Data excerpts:
+++

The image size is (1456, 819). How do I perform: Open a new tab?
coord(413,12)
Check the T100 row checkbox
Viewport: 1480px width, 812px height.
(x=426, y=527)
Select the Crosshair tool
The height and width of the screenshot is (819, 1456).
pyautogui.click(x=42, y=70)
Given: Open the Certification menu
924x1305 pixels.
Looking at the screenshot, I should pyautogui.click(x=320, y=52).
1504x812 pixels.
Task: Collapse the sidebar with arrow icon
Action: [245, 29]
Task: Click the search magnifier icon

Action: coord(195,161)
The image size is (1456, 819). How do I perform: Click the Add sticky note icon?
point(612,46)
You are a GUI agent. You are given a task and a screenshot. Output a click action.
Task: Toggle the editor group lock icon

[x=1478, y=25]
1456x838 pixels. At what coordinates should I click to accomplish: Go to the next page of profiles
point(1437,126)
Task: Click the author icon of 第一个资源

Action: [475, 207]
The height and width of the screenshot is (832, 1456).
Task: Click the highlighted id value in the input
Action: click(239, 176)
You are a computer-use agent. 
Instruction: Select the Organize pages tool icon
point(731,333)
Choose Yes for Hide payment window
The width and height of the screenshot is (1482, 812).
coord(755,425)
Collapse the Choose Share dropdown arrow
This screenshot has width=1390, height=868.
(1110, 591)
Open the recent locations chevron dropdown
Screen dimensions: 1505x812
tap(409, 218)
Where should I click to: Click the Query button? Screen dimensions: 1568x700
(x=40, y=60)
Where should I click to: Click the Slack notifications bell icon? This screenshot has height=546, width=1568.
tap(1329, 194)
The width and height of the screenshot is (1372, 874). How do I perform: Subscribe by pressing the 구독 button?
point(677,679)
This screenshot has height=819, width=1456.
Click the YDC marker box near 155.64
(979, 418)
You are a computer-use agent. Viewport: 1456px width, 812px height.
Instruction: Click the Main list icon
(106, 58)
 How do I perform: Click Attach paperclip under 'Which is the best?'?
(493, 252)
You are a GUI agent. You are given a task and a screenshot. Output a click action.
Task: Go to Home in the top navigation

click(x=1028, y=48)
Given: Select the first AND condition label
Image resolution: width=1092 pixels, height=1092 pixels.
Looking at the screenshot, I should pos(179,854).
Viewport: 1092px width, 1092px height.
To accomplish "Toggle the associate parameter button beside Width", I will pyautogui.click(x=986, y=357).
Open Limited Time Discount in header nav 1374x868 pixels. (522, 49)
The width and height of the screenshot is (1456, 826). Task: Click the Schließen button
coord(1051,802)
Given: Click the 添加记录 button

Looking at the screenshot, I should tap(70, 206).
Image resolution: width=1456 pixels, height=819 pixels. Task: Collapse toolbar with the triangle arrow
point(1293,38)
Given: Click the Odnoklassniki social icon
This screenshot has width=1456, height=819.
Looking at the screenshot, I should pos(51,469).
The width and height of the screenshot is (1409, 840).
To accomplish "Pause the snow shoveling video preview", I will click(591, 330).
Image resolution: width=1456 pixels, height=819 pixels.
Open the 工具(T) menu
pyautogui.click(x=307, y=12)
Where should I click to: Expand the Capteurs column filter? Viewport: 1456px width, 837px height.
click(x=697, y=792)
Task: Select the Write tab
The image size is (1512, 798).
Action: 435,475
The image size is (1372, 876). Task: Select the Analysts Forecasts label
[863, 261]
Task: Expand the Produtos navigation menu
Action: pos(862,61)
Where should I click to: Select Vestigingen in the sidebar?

+++

ABOUT THIS TASK >> A copy of each line in the data above that holds the string "computer" is needed.

ANSWER BOX >>
You are a computer-use agent. 
You are a computer-use agent. Viewport: 1456px width, 812px height.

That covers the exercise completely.